The CBI survey ("Managing absence - in sickness and health", CBI Report (April 1997)), which was sponsored by BUPA and MCG Consultants, estimates that 187 million working days were lost due to sickness absence in 1996 - an average of 8.4 working days off per employee. This represents 3.7% of total working time in 1996, a rise from estimated figures for 1994. The survey covered 691 organisations with a combined workforce of 1.5 million. Some of the other findings are highlighted below:
|Public sector||Private sector|
|Oil and mining||3.3|
|Hotels and leisure||4.6|
|Food and drink||7.9|
|Yorkshire and Humberside||9.3|
Note: The regional and sectoral tables show the three regions or sectors with the highest and lowest absence figures.
While reports such as the CBI survey are useful for highlighting general trends, it should be noted that there are still no accurate measures available to reflect the true extent of absenteeism. Absenteeism continues to rise in the UK, but few are attempting to link the reasons, or the solutions, for this most costly of phenomena.

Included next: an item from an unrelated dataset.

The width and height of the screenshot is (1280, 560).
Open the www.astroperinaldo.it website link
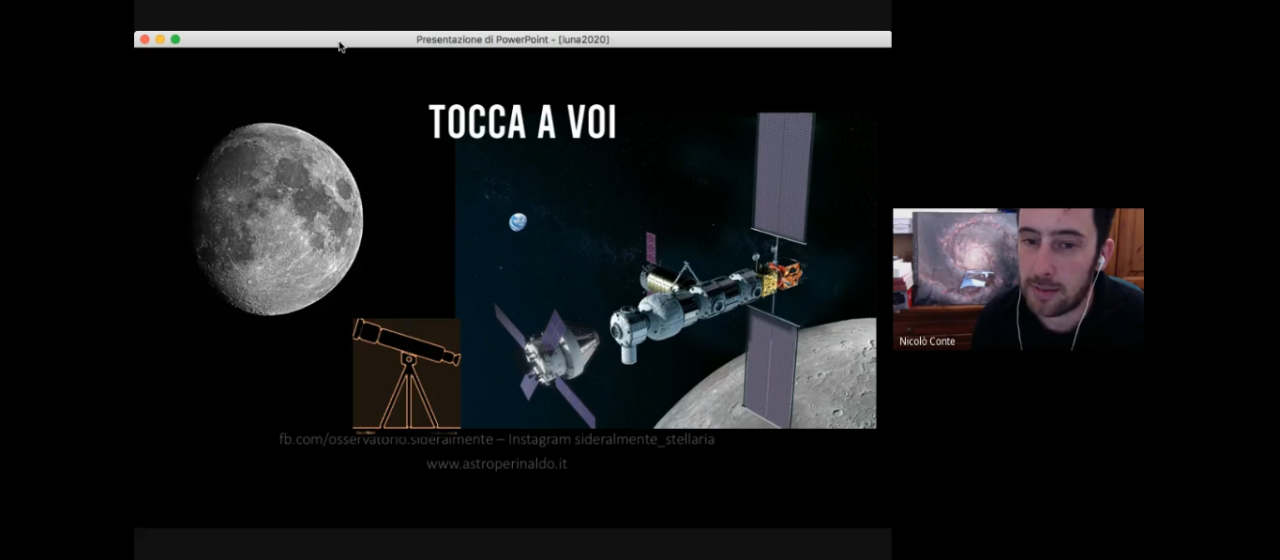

The main reasons given for absenteeism in the CBI survey are twofold. The first is that the majority of time taken off (98%) was considered by companies to be for genuine reasons of sickness. The second reason given was that staff were taking time off for family responsibilities.
Most companies tend to see surveillance, in one form or another, as the most appropriate way of dealing with absenteeism. The CBI survey highlights that formal notification, discipline, statistics to line managers and teamwork are the most popular policies to deal with absenteeism. But there is a growing body of evidence which highlights that these types of policies are likely only to accentuate the problem.
Derek Burns of MCG consulting group said that "the increase in absenteeism reported among non-manual staff often arises from low morale and motivation, largely caused by uncertainty over job insecurity and lack of investment over staff development [...] in organisations where the workforce is highly motivated, absenteeism can be as low as 1% or 2%".
Common themes that seem to run through reports on absenteeism are insecurity and stress. Insecurity was highlighted by the MSF survey, which found that 37% of respondents said that their jobs had become less secure in the last year, and 30% said that they had become less secure over the last three months. The survey also highlighted insecure occupational categories, industrial sectors and regions:
- occupations- "health professions" (where 46% responded that their jobs had become less secure) and "other professionals" (42%) were among the most vulnerable occupational groups;
- industrial sector- the National Health Service (42%) and financial services (52%) were the least secure;
- regions- Scotland (45%), the North West (41%) and the South East (41%) were the least secure, with all other regions having at least a 30% response rate that jobs had become less secure.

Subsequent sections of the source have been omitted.